Einsums in Python#
As mentioned in the introduction, Einsums is compatible with Python. Here, we will describe the basics for setting up a computation in Python, as well as some useful functions.
Running Einsums#
In order to do a calculation using Einsums, we need to import it.
>>> import einsums as ein
From here, we can now define some data. The core Einsums functions will work with our own
tensor classes, their children, and anything that implements the Python buffer protocol,
including numpy.ndarray
. To start, we need to compile a plan. This is where Einsums
will decide on any optimizations that can be done, such as restructuring the tensor to use in
a call to BLAS. Here is an example for a matrix multiplication.
>>> import einsums as ein
>>> import numpy as np
>>> plan = ein.core.compile_plan("ij", "ik", "kj")
>>> A = np.array([[1, 2, 3], [4, 5, 6], [7, 8, 9]], dtype=float)
>>> B = np.array([[1, 2, 3], [4, 5, 6], [7, 8, 9]], dtype=float)
>>> C = np.array([[0, 0, 0], [0, 0, 0], [0, 0, 0]], dtype=float)
>>> plan.execute(0, C, 1, A, B) # Compute C = 0 * C + 1 * A @ B
>>> print(C)
[[ 30. 36. 42.]
[ 66. 81. 96.]
[102. 126. 150.]]
And that’s it. Now you know the basics of running Einsums.
GPU Acceleration#
One of the big features of Einsums is its GPU acceleration using AMD’s HIP language. In order to make
this feature accessible to even the most novice of users, we have provided an interface that should be
very easy to use. This is done using the einsums.core.GPUView
class. Essentially, objects of this
class wrap a buffer object and handles data transfers from the CPU to the GPU and back. We will start with
the previous example for the definitions, and wrap each of these in a GPUView
before execution.
>>> A_view = ein.core.GPUView(A, ein.core.COPY) # Copy the data into the GPU.
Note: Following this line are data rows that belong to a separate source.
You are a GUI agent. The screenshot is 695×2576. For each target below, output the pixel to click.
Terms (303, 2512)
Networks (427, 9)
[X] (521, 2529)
>>> B_view = ein.core.GPUView(B, ein.core.COPY)
>>> C_view = ein.core.GPUView(C, ein.core.COPY)
>>> plan.execute(0, C_view, 1, A_view, B_view)
>>> C_view.update_D2H() # Copy the data from the GPU back to the host.
As we can see, there is very little difference between the CPU and GPU. One very important thing to note
is that in order to reduce the amount of memory operations, memory is NOT AUTOMATICALLY SYNCHRONIZED after
calls to execute
when the buffers are wrapped using the einsums.core.COPY
mode. Thus,
in order to maintain data validity, you should call einsums.core.GPUView.update_H2D()
anytime you
modify a buffer on the host side before a call to einsums.core.execute
, and you should call
einsums.core.GPUView.update_D2H()
anytime you modify a buffer on the GPU before you access it on the
host. If we modify the example above with print statements, we can see this in more detail.
>>> import einsums as ein
>>> import numpy as np
>>> plan = ein.core.compile_plan("ij", "ik", "kj")
>>> A = np.array([[1, 2, 3], [4, 5, 6], [7, 8, 9]], dtype=float)
>>> B = np.array([[1, 2, 3], [4, 5, 6], [7, 8, 9]], dtype=float)
>>> C = np.array([[0, 0, 0], [0, 0, 0], [0, 0, 0]], dtype=float)
>>> A_view = ein.core.GPUView(A, ein.core.COPY) # Copy the data into the GPU.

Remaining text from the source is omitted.